Hacker News new | ask | show | jobs
by jrochkind1 3231 days ago
The problem is "making the data easier to analyze" may make the analysis invalid. Your response is not increasing my faith that you carefully considered what removing the outliers would do to validity of analysis.

> Not sure how narrowing down the top analysts is a flaw here.

Potentially, because how did you decide what "top analysts" were? If it's using the same methods you used to determine they were successful, it just means analysts that come out of your math come out of your math.

If a 50K people flip 10 coins, one of them might flip 10 heads. It doesn't mean that person is better at flipping heads. We could in fact calculate the chances of one of 50K people flipping ten heads. If I decided it meant that some people really were better at flipping heads, I'd probably be wrong. (Although if I calculated the chances and discovered it was like a one in bazillion chance that even one of 50K people would flip ten heads... I'd probably at least consider that they might be better at flipping heads! But I'd probably run the experiment again. :) )

If I pick the top 100 heads-flippers from my 50K coin flippers, and show that they really are better at flipping heads because they flipped more heads in the same dataset that I used to pick them as the top 100 heads-flippers in the first place --- I haven't really shown that at all. By "narrowing down top analysts", depending on how you did it, it's possible you simply found the analysts who got lucky, while ignoring the ones who didn't.

Statistical analysis is _tricky_.

3 comments

If 50,000 people each flip 10 coins, it's actually overwhelmingly likely that someone will get 10 heads. The chance that it doesn't happen is about one in a sextillion (10^21).
It's a completely different matter. As far as I know analysts are doing their analysis when pricing stocks. They may not be so good or discount all the factors, but analysing the products of some companies, their revenues, returns and other parameters seems extremely different than flipping coins to me. So your analysis has no whatsoever basis given that you are comparing a completely random outcome of some well known physical action to a chaotic system (the market) in which at least the basics influence factors on his constituents are well understood. Or are you suggesting for example that warren buffet is just being lucky for endless decades and you and everyone else know at least how to equate his performance? If is that what you think then please, I would be rather amused to see your performance as an investor compared to him in the course of several decades.
Well, see, that's the whole deal, investigating _how_ different it is than flipping coins. That's the whole question, really. Starting with the assumption that they _must_ be doing better than chance is not the right place to start in order to analyze if they are or not.

Most statistical analysis is about trying to distinguish meaningful results (implying a repeatable correlation of some kind that means something), from random chance with no meaning. The whole point is you _don't_ start out knowing if the thing you are investigating is random chance or not, if you did, you wouldn't need to analyze it. That's what statistical analysis is for. In part because we humans are really really good at finding patterns and assuming a meaningful correlation when in fact it's just random chance.

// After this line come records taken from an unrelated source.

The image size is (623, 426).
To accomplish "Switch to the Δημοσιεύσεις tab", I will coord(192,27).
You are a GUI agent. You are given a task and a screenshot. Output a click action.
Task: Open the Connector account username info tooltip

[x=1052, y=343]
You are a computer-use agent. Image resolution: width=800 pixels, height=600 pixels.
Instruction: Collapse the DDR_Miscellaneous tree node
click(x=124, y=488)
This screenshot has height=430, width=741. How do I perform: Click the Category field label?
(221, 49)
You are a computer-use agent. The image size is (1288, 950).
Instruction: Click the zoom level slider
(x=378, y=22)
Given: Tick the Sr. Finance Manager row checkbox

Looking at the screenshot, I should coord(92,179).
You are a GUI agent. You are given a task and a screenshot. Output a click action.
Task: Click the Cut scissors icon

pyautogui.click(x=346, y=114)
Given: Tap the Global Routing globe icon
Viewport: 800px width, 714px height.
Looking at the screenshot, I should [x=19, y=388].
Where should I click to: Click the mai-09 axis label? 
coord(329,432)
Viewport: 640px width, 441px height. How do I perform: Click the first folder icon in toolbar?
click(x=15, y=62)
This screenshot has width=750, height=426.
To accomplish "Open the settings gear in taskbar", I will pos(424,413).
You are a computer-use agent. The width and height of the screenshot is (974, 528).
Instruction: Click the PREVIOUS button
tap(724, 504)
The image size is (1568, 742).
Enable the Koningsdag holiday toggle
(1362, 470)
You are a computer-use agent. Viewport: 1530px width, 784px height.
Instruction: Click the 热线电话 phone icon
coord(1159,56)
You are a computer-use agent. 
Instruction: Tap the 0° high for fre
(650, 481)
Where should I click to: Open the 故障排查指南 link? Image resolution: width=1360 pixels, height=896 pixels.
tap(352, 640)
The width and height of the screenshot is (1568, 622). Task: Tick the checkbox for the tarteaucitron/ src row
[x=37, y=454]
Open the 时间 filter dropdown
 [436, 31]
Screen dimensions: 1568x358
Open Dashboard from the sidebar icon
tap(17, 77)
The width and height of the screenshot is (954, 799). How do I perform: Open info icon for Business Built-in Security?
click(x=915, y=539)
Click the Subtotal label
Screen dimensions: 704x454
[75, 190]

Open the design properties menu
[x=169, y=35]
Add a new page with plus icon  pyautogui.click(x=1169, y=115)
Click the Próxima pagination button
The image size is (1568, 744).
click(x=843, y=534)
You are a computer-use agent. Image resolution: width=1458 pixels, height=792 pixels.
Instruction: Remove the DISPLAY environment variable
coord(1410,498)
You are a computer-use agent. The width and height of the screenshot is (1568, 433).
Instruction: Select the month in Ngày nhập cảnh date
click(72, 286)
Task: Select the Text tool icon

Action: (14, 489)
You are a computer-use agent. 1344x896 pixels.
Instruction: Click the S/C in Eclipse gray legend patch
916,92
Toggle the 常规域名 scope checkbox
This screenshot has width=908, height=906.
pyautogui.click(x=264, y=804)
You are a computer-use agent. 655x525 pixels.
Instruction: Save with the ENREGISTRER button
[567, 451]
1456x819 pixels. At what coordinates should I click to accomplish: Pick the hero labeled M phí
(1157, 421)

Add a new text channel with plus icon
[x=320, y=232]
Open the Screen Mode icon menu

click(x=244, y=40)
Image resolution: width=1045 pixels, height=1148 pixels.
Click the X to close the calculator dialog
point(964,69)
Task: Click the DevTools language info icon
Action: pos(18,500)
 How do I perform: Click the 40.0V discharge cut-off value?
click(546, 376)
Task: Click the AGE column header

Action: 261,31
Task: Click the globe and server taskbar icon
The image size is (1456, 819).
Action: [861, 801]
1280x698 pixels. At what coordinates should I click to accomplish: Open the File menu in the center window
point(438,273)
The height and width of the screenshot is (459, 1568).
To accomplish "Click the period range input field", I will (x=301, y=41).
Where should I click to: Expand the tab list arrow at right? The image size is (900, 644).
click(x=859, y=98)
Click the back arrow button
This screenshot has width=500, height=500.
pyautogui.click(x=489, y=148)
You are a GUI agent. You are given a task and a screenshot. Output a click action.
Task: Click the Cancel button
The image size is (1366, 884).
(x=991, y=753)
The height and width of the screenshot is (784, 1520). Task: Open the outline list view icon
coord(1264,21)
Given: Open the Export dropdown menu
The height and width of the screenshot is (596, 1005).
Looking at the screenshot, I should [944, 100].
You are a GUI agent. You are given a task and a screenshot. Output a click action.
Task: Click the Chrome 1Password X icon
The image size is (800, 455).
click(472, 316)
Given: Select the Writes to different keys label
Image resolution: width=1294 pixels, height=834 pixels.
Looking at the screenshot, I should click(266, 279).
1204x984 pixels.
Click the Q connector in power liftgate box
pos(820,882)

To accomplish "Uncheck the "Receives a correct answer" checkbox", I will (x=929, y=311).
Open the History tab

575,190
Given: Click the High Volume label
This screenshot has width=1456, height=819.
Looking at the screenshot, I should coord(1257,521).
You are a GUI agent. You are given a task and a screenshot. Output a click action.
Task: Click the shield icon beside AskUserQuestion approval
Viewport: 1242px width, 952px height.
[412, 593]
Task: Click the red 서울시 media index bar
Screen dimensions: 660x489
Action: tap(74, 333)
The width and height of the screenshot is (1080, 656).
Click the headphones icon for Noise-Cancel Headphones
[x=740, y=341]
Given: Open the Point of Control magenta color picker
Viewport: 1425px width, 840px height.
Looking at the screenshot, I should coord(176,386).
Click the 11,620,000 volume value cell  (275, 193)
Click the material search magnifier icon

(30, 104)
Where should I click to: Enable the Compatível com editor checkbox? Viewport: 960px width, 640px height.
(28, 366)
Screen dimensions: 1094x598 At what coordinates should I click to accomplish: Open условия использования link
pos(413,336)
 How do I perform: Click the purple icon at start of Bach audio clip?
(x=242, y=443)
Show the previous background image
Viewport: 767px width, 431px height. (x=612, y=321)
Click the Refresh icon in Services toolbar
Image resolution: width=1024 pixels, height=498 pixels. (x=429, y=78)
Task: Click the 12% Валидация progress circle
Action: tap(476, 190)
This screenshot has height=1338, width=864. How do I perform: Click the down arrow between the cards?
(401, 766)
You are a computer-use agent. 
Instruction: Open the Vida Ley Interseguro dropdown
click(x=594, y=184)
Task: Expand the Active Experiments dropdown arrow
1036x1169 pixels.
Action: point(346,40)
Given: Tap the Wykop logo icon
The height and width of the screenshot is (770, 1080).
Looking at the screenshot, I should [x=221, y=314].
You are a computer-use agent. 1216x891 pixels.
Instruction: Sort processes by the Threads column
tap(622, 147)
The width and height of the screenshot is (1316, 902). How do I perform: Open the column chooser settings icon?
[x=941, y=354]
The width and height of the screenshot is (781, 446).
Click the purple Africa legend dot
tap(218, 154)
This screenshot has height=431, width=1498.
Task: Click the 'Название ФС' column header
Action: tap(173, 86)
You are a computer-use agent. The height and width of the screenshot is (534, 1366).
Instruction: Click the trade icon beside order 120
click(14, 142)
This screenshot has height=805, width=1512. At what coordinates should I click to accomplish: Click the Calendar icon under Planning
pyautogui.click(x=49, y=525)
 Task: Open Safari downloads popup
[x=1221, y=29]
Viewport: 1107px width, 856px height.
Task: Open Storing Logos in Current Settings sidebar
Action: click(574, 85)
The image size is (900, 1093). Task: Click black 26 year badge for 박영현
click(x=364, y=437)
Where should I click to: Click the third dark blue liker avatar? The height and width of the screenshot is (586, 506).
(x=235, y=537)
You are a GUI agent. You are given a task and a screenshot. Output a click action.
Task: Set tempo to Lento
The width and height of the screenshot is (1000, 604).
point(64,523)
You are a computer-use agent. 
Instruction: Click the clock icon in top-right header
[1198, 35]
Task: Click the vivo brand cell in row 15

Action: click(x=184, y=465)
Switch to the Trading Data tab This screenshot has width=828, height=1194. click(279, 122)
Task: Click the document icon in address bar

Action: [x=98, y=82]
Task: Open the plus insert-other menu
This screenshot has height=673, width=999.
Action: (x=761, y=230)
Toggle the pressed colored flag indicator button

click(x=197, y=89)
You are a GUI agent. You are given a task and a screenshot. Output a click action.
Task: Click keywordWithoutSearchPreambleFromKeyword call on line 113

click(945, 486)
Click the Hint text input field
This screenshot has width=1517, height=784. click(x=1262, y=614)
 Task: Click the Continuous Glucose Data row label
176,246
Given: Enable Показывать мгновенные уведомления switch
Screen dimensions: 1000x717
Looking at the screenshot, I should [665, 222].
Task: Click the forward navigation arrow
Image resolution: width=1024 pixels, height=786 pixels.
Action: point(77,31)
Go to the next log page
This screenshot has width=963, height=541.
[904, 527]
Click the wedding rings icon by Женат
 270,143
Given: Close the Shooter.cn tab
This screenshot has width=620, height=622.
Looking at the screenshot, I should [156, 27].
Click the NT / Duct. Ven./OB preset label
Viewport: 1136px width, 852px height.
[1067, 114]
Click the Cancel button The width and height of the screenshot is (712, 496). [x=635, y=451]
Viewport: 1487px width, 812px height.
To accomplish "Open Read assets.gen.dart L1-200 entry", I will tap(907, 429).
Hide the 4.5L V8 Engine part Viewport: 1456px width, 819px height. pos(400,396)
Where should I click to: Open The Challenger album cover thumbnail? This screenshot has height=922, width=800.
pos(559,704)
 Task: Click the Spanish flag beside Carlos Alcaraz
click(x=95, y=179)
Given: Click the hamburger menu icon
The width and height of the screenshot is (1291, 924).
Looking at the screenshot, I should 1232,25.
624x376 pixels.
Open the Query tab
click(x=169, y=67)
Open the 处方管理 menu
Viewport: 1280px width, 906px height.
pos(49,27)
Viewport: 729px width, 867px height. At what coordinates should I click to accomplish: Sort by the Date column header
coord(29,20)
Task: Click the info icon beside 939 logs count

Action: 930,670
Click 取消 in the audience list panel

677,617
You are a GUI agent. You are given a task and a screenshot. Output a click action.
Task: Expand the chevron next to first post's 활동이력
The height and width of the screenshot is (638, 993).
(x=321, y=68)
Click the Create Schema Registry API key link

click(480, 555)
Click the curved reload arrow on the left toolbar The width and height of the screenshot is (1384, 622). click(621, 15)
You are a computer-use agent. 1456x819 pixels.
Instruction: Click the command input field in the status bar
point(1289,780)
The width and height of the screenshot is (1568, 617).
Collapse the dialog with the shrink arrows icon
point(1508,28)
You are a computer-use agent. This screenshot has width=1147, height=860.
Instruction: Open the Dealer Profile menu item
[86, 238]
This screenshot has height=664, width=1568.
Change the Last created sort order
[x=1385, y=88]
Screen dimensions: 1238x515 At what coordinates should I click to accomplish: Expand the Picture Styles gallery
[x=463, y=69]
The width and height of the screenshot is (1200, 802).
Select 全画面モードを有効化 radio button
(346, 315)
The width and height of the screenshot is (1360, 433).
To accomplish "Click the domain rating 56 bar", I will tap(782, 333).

The coin example is useful because we all know (or define for the sake of the discussion) that it must be random chance, so any analysis that appeared to say it wasn't is probably in error. And using the same sort of analysis on something where you don't know how much of the effect is due to random chance--is not going to answer the question.

Funny you mention Buffet, he's about to win his bet that a set of many hedge funds fail to beat the market over a decade.
I mention him because apparently for the parent message he is only a coin thrower and he will give us only insights on the percentage of people that can get 10 heads in a row.
If someone tried to use Buffet as an example of market beating but did zero statistical analysis to determine how likely it is to be actual skill they would also deserve to be dismissed.
I probably should have included the outliers when analyzing overall performance but if I recall correctly they did not have a significant effect.

The top analysts were determined by the average performance from one year after their ratings have been made. This isn't the top analysts out of 50,000 it's the top out of 50 or so analyst-rating pairs. There were only 16 or so analysts in total that I looked at. This isn't an instance of survivor bias as your example states. If I were to be more rigorous I could give a statistical test for this.

Looking for top performers is always invoking survivor bias. It's a classic data snooping issue where the common sense approach is exactly wrong, but it'll sell a lot of books and it'll convince people who you know what you're doing as a stock analyst when it's just random luck.
Top 10 performers out of 16 or so analysts in the analysis is not survivor bias.
Sure it is, it was survivor bias when you selected the 16.